Montoya Takes Italian Grand Prix
Juan Pablo Montoya has won the Italian Grand Prix delaying Fernando Alonso’s attempts to become world champion. The Renault team of Fernando Alonso and Giarcarlo Fisichella took the remaining podium spots. At Monza, all of the top eight points scoring cars were running on Michelin tyres. The highest placed Bridgestone shod vehicle was Felipe Massa’s Sauber-Petronas, which came ninth. The results are good news for Michelin. Whatever happens during the course of the next Grand Prix race, Michelin is now mathematically assured of manufacturers/drivers championship victory.
Meanwhile the French manufacturer has hinted it will quit Formula 1 if the sport’s governing body insists on moving to a single supplier from 2008. “All I know is that the principle of control tyres (a single supplier) in no way corresponds with the vision of Michelin’s directors, and that goes for all the types of motor sport in which Michelin is involved,” said Michelin Competition director, Pierre Dupasquier. “The true spirit of racing means having two tyre manufacturers, or even more,” he added.

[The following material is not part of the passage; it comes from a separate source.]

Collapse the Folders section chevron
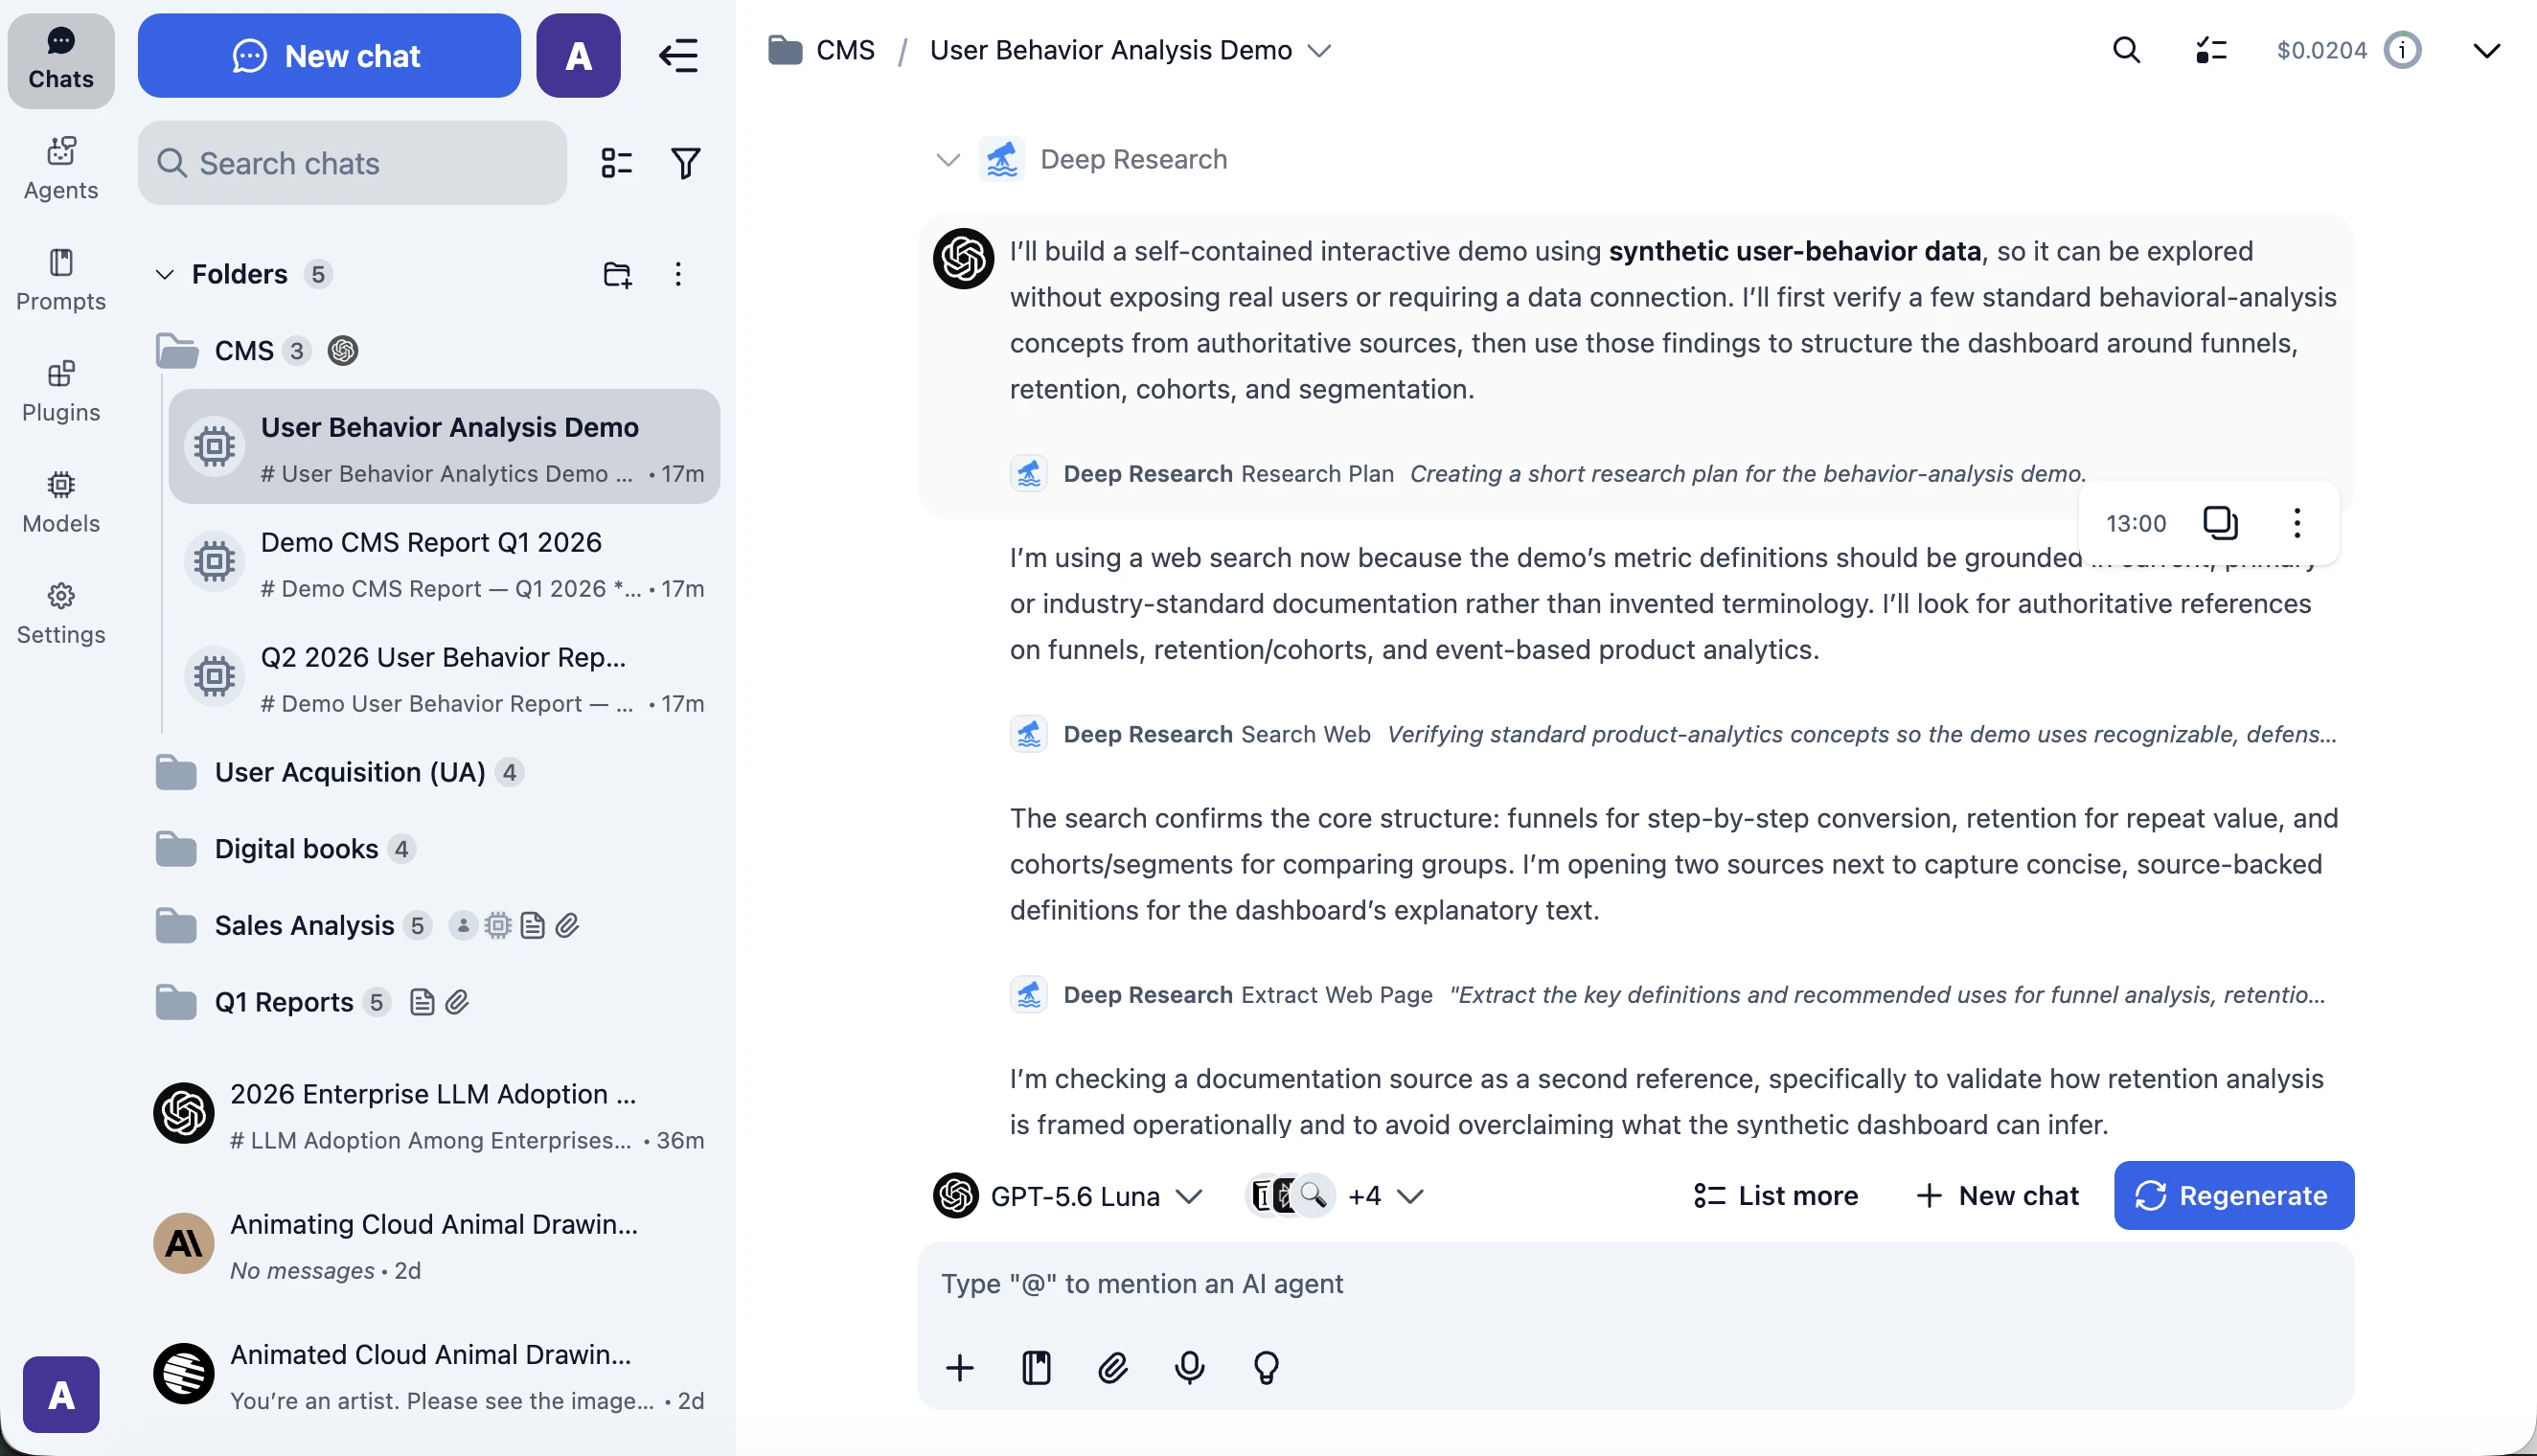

The Michelin team boss said the FIA’s proposal to switch to a single supplier would reduce the role of the tyre “to that of a banal component with no other added value than permitting Formula 1 cars to be mobile. That is something we cannot accept.”
The Frenchman also said that there was a risk that one team could be favoured to the detriment of the other. Some commentators have interpreted this as an allusion to Ferrari’s ‘special relationship’ with Bridgestone.
“If I wanted to favour a given team, I would develop tyres for that team by optimising [the] balance,” said Dupasquier. “Then I would reproduce this tyre for everyone. Even if the tyres were allocated at random, the team being favoured would profit from this development whatever happened.”
The last sole tyre supplier to F1 was Bridgestone in 2000.